• Brief: From the Meira Academy graduation text below, return the passage from "It’s been a" to "Family JCC campus." verbatim.

• Reading text:
Four years ago, Meira Academy in Palo Alto started with a mere six freshmen. This year on June 14, the only Jewish girls’ school in Northern California hit a milestone: its very first graduation.
Eight graduates, including Meira Academy’s original six students, were in the school’s first senior class. During the 2014-15 school year, Meira Academy had students enrolled in all four grades, another first, with 21 students in total.
It’s been a fast-paced few years for the burgeoning school, where there is an emphasis on Orthodox tradition.
Last August, Meira Academy received three-year accreditation from the Western Association of Schools and Colleges during its first year of eligibility. And in November, having outgrown its temporary space, Meira moved into bigger, permanent quarters on the Oshman Family JCC campus.
Though each member of the 2015 graduating class was accepted to a university — including New York University and Yeshiva University’s Stern College for Women in New York — all of the girls have chosen to spend a gap year in Israel to attend seminary before going to college.
At the graduation ceremony, each student spoke about her high school experience.
“They’re all incredibly articulate,” Rabbi Joey Felsen, the school’s founding board president, said several days before the big day. “We’re going to have a lot of tissue boxes available at graduation.”

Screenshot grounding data
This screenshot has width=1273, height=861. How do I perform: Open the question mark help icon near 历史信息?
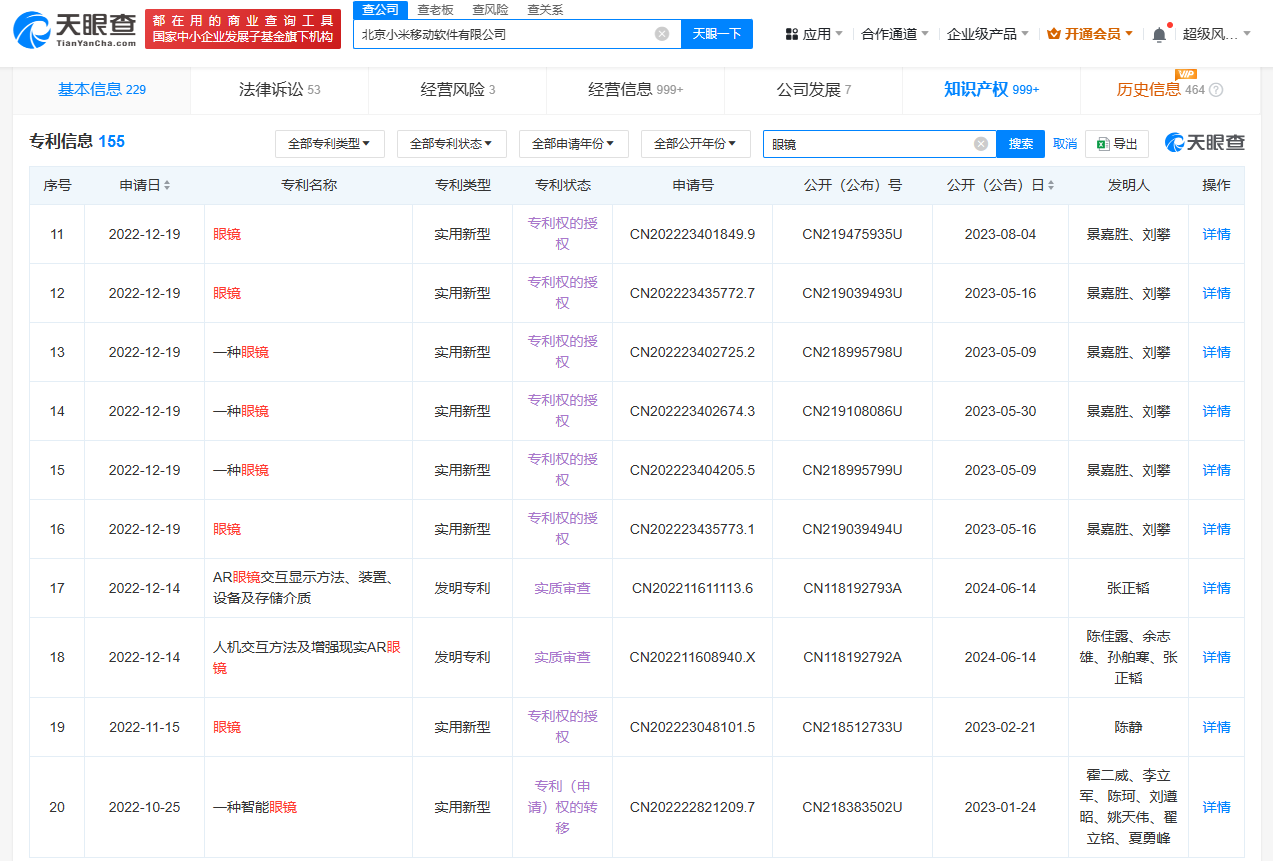pos(1215,90)
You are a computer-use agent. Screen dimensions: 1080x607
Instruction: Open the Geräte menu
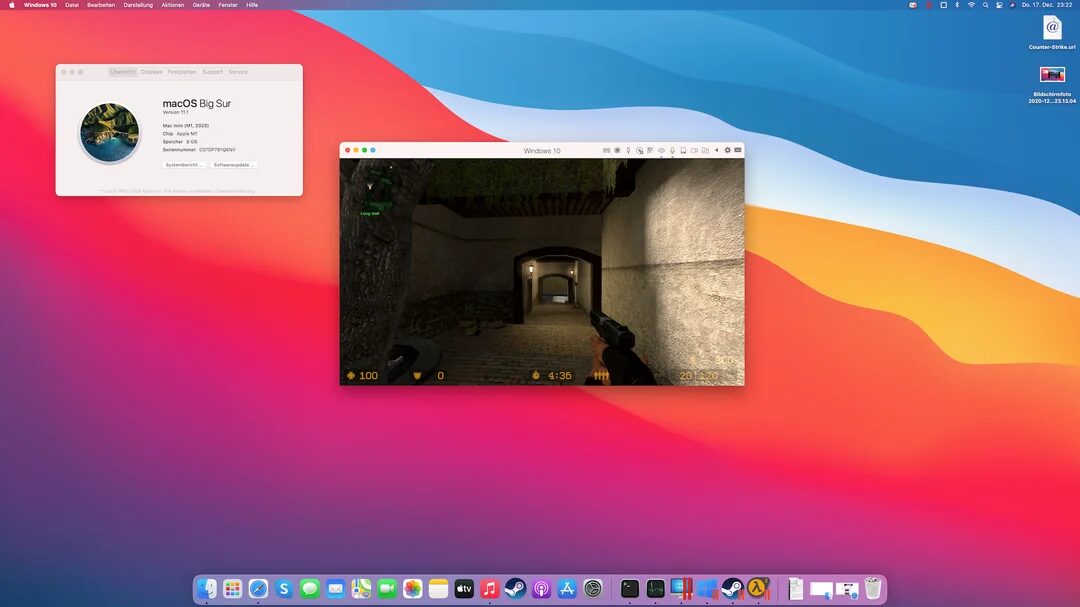[201, 5]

• Written answer:
It’s been a fast-paced few years for the burgeoning school, where there is an emphasis on Orthodox tradition.
Last August, Meira Academy received three-year accreditation from the Western Association of Schools and Colleges during its first year of eligibility. And in November, having outgrown its temporary space, Meira moved into bigger, permanent quarters on the Oshman Family JCC campus.